The Impact of Music Mentoring in Schools
- Children having one or more trusted and available Adults to support them
- Children and young people beginning to understand and find words, actions and support to express their very big feelings, through music and creativity
- A shared and informed understanding of the impact of trauma upon children with schools (we’re beginning to talk the same language!)
- A more joined up approach with and alongside teaching staff, parents, carers, grandparents
- Recognition and a willingness from Teachers other teaching staff to engage with me and the organisation, this much more like a team around the child approach
- Robust quantitative data measurement from Motional *
*Motional provides an easy-to-use online tool for identifying, assessing, and improving the emotional health and wellbeing of children and young people. It is based on Professor Jaak Panksepp’s research on emotional systems in the brain and Dr Margot Sunderland’s extensive research, studies and expertise in executive functional skill.
Our offer has become increasingly appealing across educational and health settings. We bring health and well-being to the foreground of our work. We are very clear in all our messaging that we are not Music Therapists however we do and have always used music therapeutically to work with vulnerable children and young people.

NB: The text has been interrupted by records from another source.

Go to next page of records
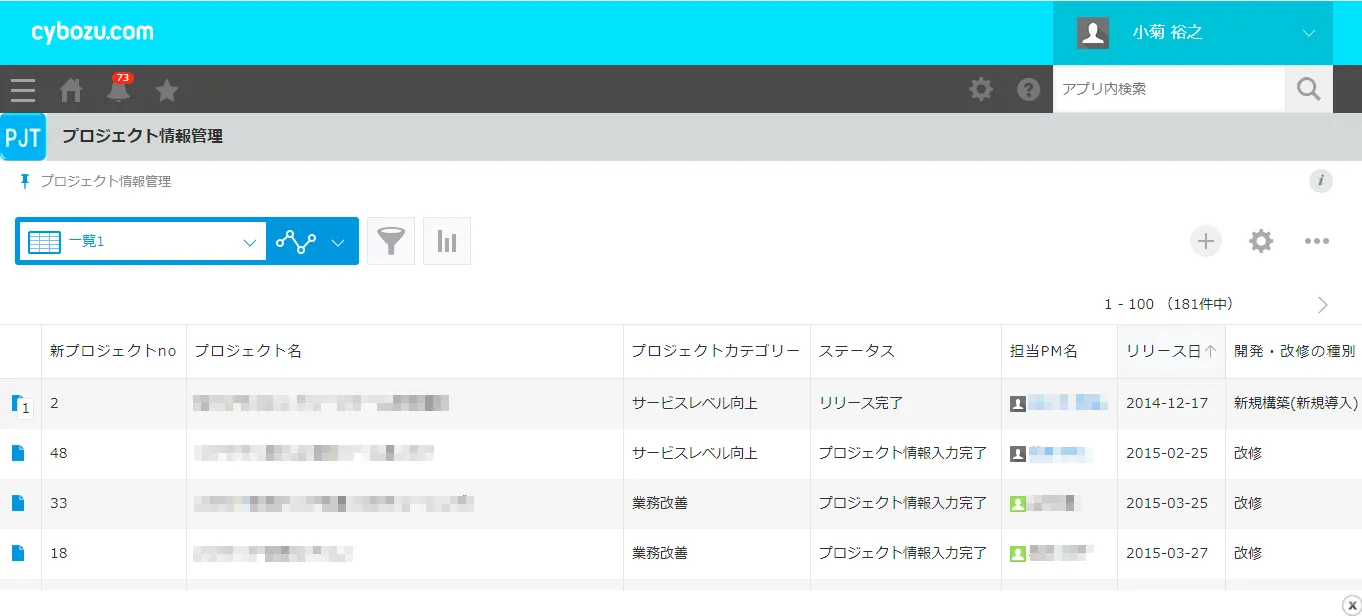The image size is (1362, 616). pos(1322,304)
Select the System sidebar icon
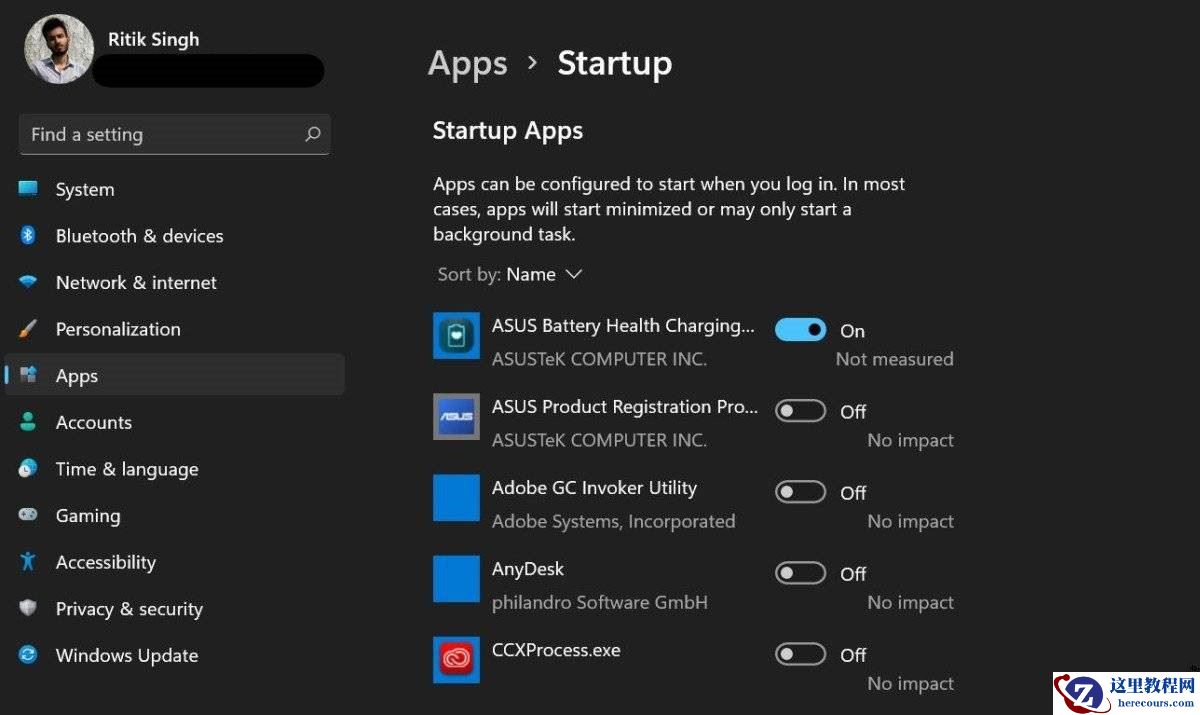Screen dimensions: 1200x715 coord(30,189)
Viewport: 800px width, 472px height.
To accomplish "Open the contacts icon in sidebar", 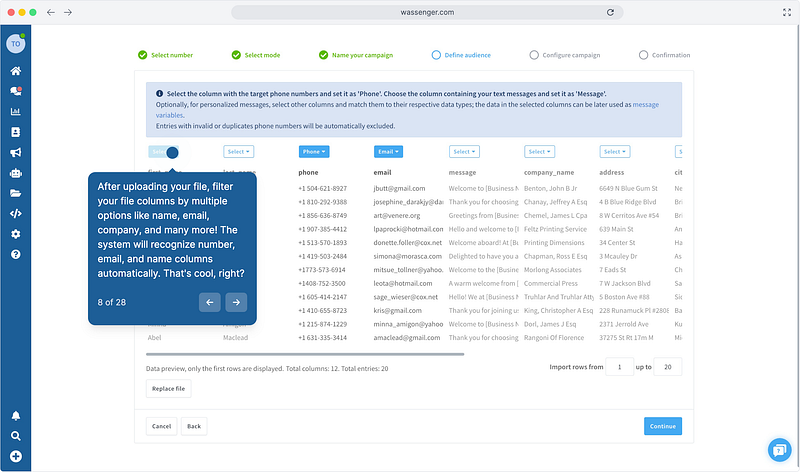I will [15, 132].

“Through working with Jane I have understood how important it is for children to be emotionally ready to learn and that this must be in place before any classroom interventions will be effective. In class he is now much more interested and able to concentrate on a task. He has greater self- confidence. I highly recommend this (Music Mentoring) initiative to any pupils who struggle in this way” (Year 4 Teacher).
Our aspiration has always been to embed trauma informed Music Mentors within a school setting so they become part of the school community. The evidence collated over the past two years (and before) has shown the powerful impact that this work has and its ripple effects.
There are many unknowns in this new reality we find ourselves in but we do know vulnerable children and young people can thrive when there are informed and appropriate approaches and support to resolve the impact of trauma. Our intention is to be a part of that support network.
“The impact on their mental health could last for at least nine years according to research published”. Source: Journal of the American Academy of Child and Adolescent Psychiatry The Independent 3rd June 2020.